Der Entscheid betraf den Gesellschafter einer GmbH, welcher zudem deren Geschäftsführer und einziger Angestellter war. Der Geschäftsführer bezog u.a. in den Jahren 2009 bis 2011 Jahreslöhne von 106 800 CHF (2009) sowie 110 000 CHF (2010 und 2011). Im gleichen Zeitraum schüttete die Gesellschaft Bruttodividenden von je 100 000 CHF aus. Das Bundesgericht ging von einem offensichtlichen Missverhältnis zwischen der Arbeitsleistung und dem bezogenen Lohn aus. Den branchenüblichen Lohn bestimmten die Vorinstanzen mittels des vom Bundesamt für Statistik erarbeiteten Lohnrechners «Salarium». Das Bundesgericht bestätigte den Entscheid der Vorinstanzen, wonach sich der branchenübliche Lohn auf 180 000 CHF belaufen würde und rechnete – nach Abzug einer Kapitalrendite von 10 % des Steuerwerts – den Restbetrag der Dividenden als Lohn auf (2009: 70 600 CHF; 2010: 57 200 CHF; 2011: 59 400 CHF). Die Gerichte folgten dabei der vom Bundesamt für Sozialversicherungen herausgegebenen Wegleitung über den massgebenden Lohn in der AHV, IV und EO (WML).
- Offensichtliches Missverhältnis: Bei der Festsetzung von Lohn und Dividende haben die Gesellschaften einen erheblichen Ermessensspielraum. Den Steuerbehörden steht es nicht zu, die Angemessenheit des Lohns bzw. der Dividende frei zu überprüfen. Von der durch die Gesellschaft gewählten Aufteilung ist nur dann abzuweichen, wenn ein offensichtliches Missverhältnis zwischen Arbeitsleistung und Lohn bzw. zwischen eingesetztem Vermögen und Dividende besteht.
- Kumulative Voraussetzung: Die Dividendenzahlung wird nur dann teilweise als massgebender Lohn betrachtet, wenn eine offensichtlich überhöhte Dividende und gleichzeitig kein oder ein unangemessen tiefer Lohn ausgerichtet wird.
- Feststellung des Missverhältnisses: Hinsichtlich der Frage, ob ein offensichtliches Missverhältnis zwischen Arbeitsleistung und Lohn bzw. zwischen eingesetztem Vermögen und Dividende besteht, hat sich eine Praxis entwickelt, die laut BGE 134 V 297 in modifizierter Form bundesrechtskonform ist (sog. «Nidwaldner Praxis»).
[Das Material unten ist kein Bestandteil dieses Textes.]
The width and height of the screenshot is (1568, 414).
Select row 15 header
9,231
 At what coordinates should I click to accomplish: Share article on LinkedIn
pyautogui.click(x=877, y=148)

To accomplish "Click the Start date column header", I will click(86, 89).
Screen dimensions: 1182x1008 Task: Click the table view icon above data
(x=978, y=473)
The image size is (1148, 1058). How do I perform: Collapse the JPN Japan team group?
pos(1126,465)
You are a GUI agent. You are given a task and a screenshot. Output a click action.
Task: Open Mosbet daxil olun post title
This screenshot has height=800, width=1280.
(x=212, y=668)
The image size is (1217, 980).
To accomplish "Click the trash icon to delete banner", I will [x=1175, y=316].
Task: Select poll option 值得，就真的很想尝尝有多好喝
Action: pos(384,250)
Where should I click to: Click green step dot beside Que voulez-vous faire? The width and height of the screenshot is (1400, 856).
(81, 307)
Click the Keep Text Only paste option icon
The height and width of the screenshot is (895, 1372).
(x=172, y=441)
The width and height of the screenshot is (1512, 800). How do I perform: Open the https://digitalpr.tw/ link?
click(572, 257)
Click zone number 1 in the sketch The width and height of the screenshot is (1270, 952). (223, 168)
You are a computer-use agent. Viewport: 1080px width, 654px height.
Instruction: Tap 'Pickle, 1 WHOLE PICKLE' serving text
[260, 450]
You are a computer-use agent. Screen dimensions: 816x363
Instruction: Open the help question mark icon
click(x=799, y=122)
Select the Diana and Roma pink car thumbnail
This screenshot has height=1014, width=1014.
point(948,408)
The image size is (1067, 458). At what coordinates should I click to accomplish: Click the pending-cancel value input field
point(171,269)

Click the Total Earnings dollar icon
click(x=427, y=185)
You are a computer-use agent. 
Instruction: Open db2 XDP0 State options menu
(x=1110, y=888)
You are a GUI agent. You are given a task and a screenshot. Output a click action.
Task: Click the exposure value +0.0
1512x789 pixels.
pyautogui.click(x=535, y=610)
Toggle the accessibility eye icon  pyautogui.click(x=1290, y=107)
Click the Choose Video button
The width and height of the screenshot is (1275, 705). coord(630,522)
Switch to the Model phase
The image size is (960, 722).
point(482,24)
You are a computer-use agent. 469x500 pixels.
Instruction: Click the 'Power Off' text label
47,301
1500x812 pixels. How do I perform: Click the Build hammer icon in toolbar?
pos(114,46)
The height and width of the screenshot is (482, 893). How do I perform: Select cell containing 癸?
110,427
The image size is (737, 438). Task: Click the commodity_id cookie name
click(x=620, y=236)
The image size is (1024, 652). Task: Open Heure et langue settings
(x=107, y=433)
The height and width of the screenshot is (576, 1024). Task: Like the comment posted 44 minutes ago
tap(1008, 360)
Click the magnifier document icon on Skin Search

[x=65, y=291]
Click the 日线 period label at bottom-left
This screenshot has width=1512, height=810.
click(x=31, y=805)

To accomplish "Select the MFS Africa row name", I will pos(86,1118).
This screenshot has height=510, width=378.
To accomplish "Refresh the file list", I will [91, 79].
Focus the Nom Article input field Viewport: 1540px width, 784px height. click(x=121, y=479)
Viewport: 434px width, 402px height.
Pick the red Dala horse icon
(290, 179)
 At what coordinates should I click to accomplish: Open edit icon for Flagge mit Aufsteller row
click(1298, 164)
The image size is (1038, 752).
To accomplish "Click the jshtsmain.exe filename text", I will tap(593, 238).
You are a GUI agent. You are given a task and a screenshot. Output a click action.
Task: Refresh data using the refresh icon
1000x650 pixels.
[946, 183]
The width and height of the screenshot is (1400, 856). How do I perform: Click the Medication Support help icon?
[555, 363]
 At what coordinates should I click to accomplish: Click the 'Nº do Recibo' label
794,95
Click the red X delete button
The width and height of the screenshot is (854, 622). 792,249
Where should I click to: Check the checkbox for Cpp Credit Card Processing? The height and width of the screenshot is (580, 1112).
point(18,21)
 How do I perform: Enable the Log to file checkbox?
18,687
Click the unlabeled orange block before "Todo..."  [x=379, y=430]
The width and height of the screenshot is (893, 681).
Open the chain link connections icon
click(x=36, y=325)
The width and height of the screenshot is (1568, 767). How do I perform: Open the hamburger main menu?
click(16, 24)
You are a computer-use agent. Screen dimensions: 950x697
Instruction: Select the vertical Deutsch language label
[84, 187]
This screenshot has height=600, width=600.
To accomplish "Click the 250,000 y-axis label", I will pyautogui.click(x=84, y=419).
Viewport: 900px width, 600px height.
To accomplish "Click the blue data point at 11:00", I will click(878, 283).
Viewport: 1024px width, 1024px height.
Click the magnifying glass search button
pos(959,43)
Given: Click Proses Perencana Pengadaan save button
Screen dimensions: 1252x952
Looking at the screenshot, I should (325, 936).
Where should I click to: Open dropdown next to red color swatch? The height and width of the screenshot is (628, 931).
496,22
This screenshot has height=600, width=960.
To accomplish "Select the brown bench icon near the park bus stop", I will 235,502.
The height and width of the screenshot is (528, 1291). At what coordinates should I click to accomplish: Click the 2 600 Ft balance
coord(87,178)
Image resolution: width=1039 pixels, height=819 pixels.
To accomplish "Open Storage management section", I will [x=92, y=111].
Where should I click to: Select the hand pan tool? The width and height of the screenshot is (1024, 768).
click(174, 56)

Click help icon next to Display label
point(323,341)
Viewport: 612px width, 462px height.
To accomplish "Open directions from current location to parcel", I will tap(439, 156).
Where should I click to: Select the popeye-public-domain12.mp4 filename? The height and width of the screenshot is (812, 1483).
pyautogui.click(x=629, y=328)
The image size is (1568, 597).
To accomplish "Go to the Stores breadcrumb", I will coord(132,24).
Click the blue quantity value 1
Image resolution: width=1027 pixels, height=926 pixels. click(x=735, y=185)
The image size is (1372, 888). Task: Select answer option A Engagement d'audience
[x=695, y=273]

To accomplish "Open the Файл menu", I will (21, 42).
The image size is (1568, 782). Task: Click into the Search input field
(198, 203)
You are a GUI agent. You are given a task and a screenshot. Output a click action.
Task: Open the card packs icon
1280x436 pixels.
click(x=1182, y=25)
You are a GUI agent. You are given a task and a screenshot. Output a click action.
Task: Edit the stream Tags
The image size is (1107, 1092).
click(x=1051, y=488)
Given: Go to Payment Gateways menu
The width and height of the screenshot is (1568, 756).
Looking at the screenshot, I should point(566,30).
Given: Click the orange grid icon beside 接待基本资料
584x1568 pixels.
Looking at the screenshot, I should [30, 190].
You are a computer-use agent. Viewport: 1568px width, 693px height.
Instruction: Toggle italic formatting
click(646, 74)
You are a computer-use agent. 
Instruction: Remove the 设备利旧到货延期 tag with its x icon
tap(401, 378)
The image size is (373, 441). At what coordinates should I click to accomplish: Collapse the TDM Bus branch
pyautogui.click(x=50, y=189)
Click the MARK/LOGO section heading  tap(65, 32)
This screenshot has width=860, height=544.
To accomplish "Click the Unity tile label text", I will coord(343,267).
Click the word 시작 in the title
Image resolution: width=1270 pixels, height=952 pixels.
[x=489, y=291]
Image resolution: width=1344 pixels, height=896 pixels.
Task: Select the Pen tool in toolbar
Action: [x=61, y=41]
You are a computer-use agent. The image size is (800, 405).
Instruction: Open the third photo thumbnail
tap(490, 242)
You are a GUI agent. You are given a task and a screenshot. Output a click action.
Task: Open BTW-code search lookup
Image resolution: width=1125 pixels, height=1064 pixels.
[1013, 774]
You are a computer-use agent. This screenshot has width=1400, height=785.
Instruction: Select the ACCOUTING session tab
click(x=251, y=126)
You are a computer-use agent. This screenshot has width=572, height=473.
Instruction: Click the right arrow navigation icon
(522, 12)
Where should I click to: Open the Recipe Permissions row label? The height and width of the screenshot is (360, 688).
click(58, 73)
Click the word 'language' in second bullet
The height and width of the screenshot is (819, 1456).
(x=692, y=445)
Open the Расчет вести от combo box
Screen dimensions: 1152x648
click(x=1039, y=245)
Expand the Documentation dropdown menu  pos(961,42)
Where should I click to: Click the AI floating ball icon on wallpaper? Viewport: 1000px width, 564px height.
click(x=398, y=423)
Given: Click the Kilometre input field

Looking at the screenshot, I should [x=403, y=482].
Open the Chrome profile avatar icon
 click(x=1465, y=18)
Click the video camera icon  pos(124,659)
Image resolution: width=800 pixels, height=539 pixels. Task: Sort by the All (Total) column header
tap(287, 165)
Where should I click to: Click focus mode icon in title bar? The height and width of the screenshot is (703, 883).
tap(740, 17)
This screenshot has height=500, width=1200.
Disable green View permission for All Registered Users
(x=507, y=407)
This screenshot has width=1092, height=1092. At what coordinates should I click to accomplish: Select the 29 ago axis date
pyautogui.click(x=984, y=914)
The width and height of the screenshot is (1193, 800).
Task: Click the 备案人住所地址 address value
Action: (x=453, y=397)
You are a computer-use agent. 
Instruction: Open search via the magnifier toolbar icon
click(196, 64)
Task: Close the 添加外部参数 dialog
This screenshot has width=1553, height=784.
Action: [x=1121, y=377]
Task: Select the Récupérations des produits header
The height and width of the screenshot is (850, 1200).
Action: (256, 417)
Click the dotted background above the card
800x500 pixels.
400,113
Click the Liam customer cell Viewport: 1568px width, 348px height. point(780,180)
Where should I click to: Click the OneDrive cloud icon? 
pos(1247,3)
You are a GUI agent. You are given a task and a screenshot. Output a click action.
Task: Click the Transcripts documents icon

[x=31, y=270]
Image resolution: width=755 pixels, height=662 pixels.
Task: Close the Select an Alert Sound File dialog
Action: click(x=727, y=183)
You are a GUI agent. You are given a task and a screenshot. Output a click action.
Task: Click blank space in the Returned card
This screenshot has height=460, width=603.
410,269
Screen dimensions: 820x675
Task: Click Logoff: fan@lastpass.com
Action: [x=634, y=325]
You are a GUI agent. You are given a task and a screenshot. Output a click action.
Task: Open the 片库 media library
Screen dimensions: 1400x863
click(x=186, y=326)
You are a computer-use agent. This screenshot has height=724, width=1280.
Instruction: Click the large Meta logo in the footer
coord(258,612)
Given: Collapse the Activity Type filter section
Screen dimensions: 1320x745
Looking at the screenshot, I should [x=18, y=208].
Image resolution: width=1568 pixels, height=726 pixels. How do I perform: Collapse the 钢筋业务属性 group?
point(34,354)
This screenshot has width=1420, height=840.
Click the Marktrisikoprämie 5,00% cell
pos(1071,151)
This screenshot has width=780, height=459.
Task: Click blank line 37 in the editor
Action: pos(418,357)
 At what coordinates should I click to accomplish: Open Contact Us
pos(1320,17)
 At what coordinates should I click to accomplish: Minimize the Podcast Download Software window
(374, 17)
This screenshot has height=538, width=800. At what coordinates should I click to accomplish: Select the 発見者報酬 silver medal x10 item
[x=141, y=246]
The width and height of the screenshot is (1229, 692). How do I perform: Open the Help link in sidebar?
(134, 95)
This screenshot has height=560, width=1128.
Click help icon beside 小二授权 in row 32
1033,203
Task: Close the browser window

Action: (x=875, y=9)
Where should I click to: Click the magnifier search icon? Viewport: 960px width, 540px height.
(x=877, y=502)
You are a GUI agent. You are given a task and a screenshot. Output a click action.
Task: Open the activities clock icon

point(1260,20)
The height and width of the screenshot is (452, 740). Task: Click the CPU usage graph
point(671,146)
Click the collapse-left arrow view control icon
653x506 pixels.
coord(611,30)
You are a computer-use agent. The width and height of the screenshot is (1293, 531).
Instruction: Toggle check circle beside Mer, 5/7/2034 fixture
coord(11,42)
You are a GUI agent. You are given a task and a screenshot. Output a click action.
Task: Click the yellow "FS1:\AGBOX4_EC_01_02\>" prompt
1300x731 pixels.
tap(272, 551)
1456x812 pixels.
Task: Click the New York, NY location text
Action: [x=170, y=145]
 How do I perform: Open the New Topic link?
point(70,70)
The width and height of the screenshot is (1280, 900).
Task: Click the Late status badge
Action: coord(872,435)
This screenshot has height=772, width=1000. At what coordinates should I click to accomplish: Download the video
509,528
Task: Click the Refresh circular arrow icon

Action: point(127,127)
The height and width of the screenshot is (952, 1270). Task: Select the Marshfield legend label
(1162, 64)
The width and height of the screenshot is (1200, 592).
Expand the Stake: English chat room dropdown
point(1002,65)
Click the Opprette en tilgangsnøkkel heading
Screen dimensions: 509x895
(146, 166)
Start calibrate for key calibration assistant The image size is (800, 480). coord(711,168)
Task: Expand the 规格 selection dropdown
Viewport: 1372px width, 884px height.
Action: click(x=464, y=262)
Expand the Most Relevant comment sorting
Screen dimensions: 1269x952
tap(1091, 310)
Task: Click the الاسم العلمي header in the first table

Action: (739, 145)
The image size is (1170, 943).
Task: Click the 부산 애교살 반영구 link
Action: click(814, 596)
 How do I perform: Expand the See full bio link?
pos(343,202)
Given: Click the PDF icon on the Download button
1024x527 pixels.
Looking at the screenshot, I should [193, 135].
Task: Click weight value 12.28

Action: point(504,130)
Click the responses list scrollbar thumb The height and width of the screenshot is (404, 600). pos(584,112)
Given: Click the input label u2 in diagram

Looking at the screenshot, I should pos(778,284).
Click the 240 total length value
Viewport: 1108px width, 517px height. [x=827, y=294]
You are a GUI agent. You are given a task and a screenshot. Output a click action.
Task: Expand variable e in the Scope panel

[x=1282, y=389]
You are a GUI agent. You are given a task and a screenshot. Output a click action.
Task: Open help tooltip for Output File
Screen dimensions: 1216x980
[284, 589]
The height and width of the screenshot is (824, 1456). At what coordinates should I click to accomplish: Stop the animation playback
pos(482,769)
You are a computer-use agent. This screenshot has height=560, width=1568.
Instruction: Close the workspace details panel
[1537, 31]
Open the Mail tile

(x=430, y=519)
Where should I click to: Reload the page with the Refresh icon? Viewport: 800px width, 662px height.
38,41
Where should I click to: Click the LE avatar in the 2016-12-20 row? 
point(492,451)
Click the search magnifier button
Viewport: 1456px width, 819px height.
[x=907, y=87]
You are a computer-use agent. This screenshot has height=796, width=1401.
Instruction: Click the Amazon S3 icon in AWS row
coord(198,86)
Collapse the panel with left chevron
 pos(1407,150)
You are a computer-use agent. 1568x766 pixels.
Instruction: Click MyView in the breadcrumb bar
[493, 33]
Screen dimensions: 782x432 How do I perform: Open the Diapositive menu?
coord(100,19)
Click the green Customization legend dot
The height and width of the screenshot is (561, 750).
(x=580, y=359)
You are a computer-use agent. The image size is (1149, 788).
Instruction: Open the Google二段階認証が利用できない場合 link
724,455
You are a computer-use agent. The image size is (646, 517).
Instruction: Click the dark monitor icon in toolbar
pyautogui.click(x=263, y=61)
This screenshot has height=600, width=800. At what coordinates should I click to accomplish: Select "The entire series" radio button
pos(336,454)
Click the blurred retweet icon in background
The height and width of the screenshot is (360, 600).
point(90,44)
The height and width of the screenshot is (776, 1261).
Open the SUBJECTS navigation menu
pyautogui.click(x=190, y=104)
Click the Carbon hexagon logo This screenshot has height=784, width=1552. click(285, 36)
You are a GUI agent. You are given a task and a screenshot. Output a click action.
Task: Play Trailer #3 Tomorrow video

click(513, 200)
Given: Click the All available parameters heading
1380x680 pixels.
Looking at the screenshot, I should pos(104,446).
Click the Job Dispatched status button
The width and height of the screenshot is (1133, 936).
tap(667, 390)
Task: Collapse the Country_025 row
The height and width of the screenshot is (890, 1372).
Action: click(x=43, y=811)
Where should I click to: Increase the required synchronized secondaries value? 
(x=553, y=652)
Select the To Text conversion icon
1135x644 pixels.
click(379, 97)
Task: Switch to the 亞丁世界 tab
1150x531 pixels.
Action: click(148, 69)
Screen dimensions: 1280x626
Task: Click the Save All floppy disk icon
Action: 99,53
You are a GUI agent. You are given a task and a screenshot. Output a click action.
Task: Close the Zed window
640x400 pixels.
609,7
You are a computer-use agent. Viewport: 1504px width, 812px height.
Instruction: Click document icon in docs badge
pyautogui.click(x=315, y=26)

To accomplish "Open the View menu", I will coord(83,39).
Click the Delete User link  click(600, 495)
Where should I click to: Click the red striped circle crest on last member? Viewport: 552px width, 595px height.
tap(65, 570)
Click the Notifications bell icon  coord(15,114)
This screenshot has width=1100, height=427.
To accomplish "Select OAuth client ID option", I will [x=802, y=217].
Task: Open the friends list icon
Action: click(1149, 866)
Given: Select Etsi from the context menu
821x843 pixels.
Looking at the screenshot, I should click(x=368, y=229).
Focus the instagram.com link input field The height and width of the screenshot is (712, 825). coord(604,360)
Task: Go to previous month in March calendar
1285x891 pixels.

Demnach werden deklariertes AHV-Einkommen und branchenübliches Gehalt einerseits und Dividendenzahlung und Aktienwert andererseits zueinander in Beziehung gesetzt, um zu bestimmen, ob ein Teil der ausgeschütteten Dividende als beitragsrechtlich massgebendes Einkommen aufzurechnen ist. Vom Bundesgericht ist die genannte Praxis lediglich insofern korrigiert worden, als die Angemessenheit des (beitragsfreien) Vermögensertrags nicht in Relation zum Nennwert (Nominalwert), sondern zum effektiven wirtschaftlichen Wert der Aktien (Eigenkapital inklusive offene und stille Reserven) zu beurteilen ist.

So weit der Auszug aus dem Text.